- [What is expected] The line that contains "Switch to the Attributes tab" marks the start. Please set it down, with every later line of the data, exactly and without pictures.

- [Saved entries]
######
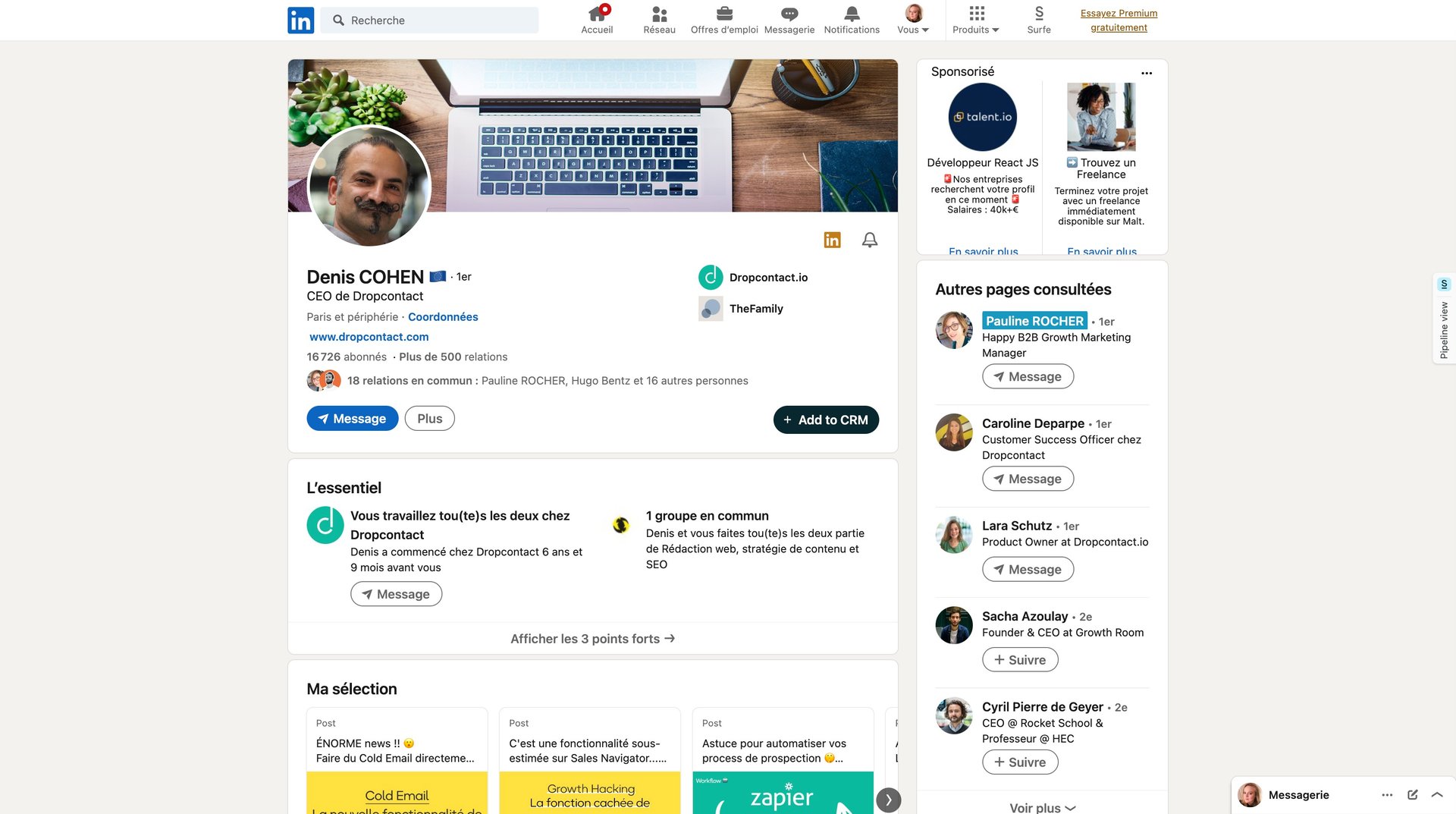
Task: Open the Plus menu on profile
Action: click(x=430, y=419)
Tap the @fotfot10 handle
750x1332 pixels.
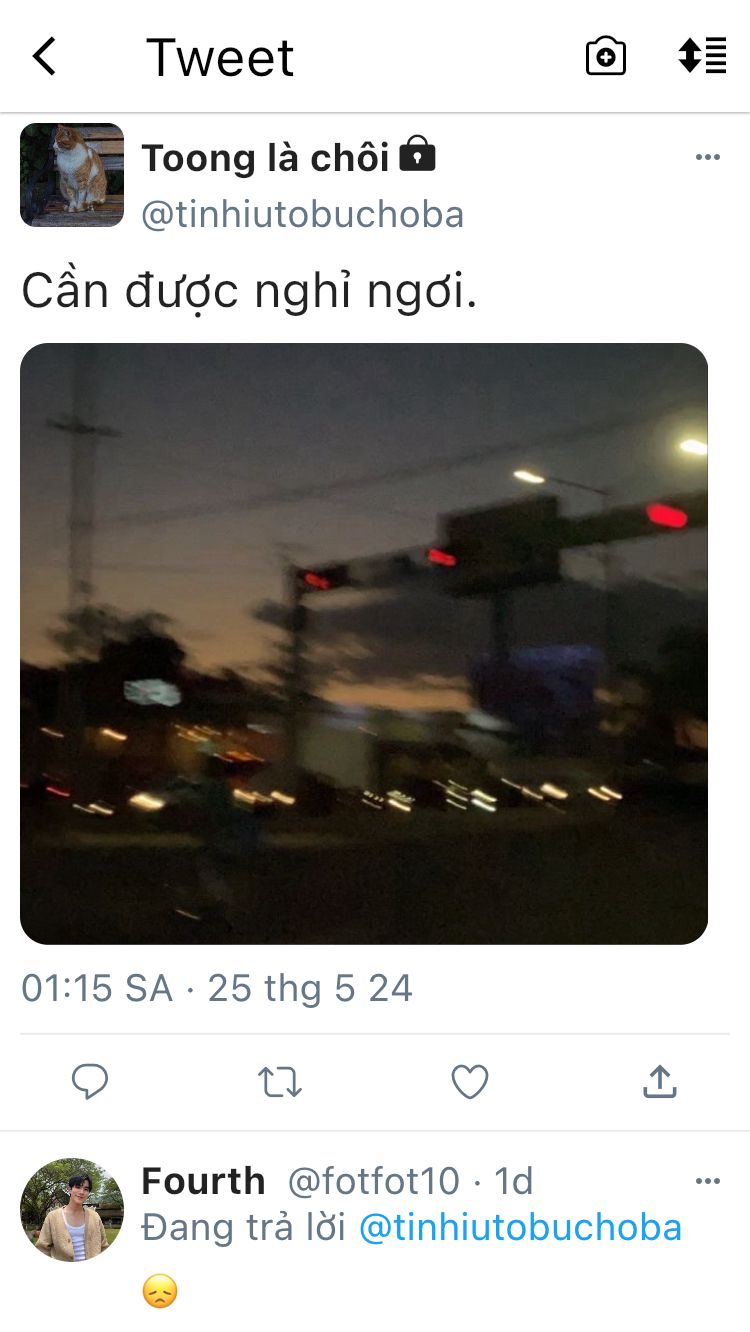(373, 1181)
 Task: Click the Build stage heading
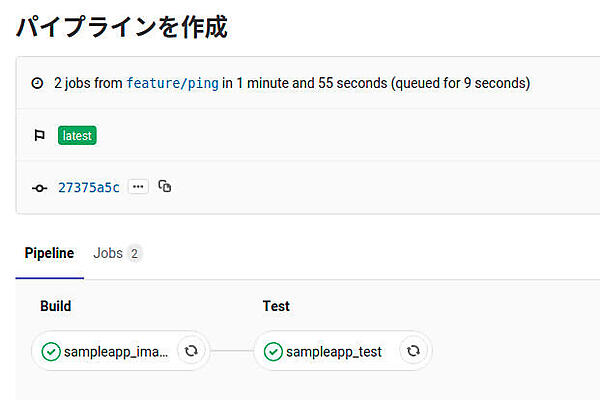(55, 306)
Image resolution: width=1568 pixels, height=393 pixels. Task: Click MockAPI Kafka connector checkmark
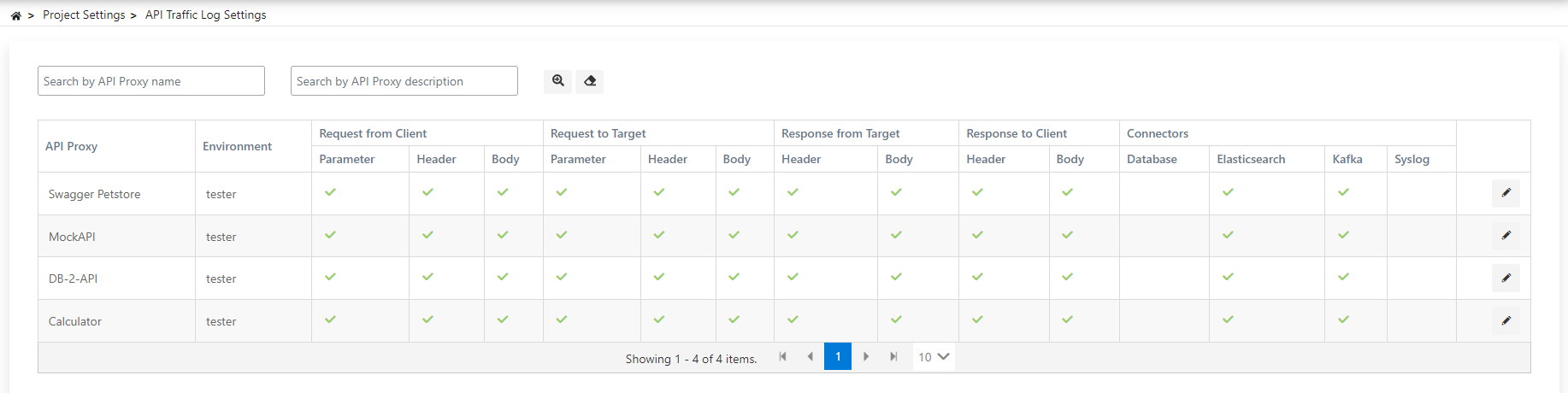1343,235
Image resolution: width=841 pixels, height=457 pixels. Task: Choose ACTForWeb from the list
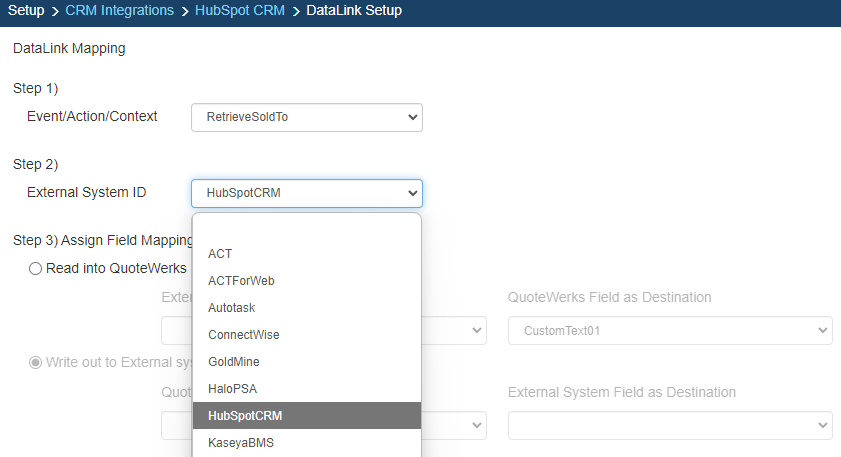point(241,281)
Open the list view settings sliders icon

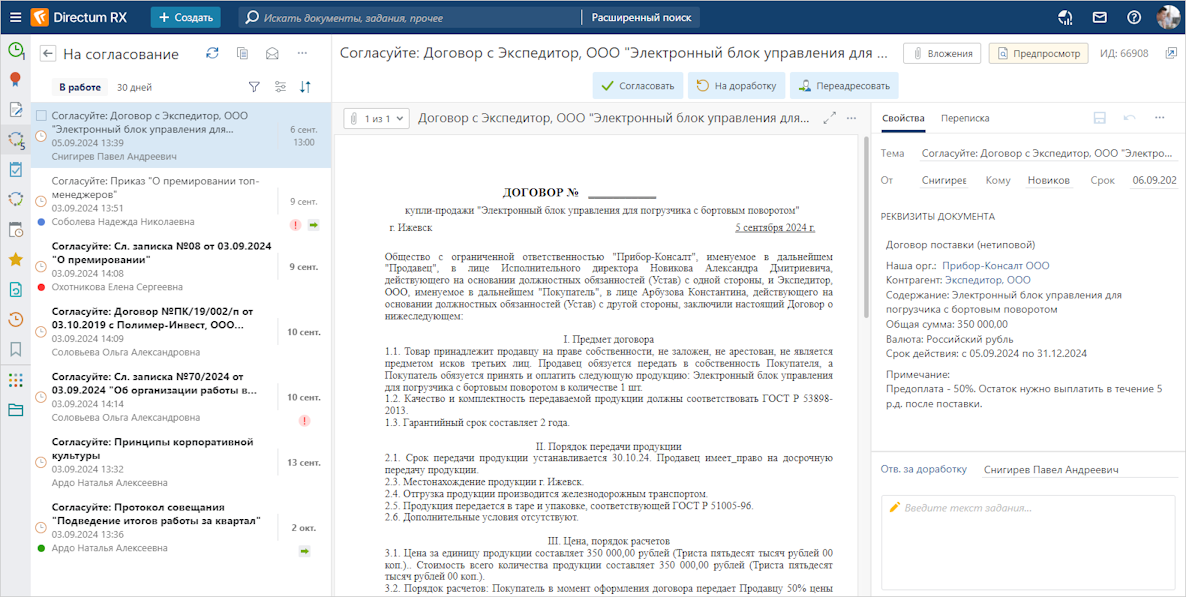tap(280, 87)
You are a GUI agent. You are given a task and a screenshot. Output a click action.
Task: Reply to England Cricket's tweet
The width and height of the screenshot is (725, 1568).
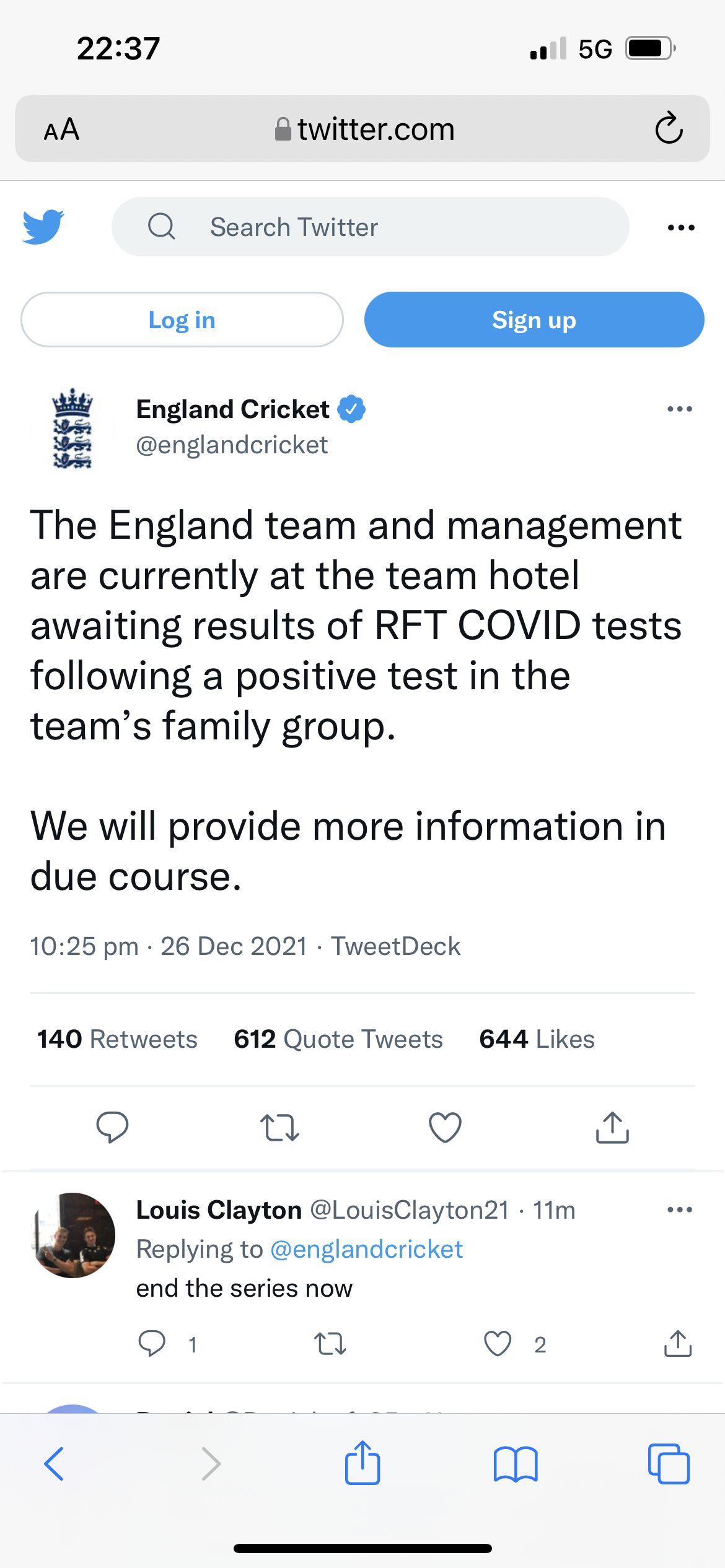pyautogui.click(x=112, y=1127)
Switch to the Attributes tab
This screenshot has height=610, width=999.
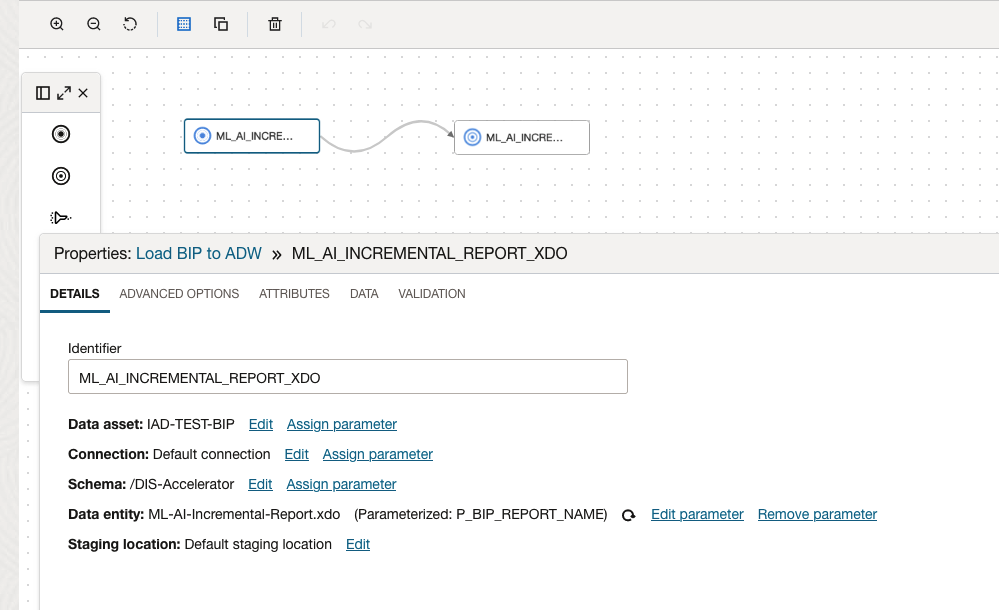294,293
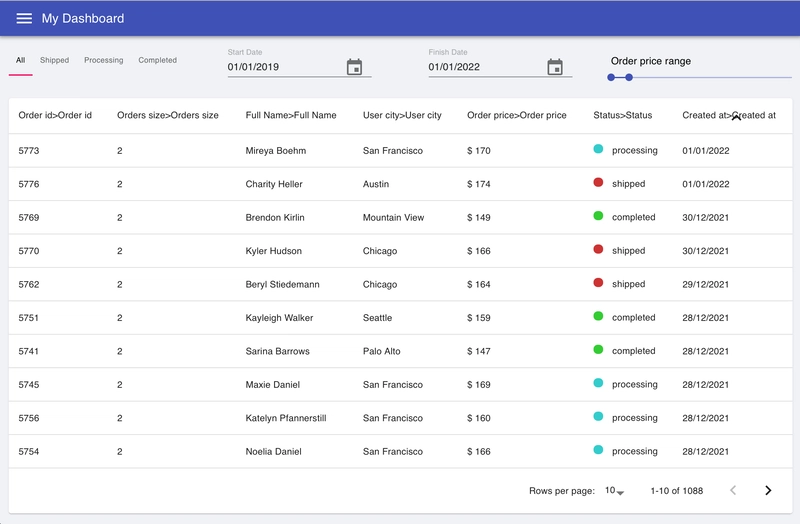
######
- [Response to the task]
Switch to the Attributes tab
This screenshot has height=610, width=999.
294,293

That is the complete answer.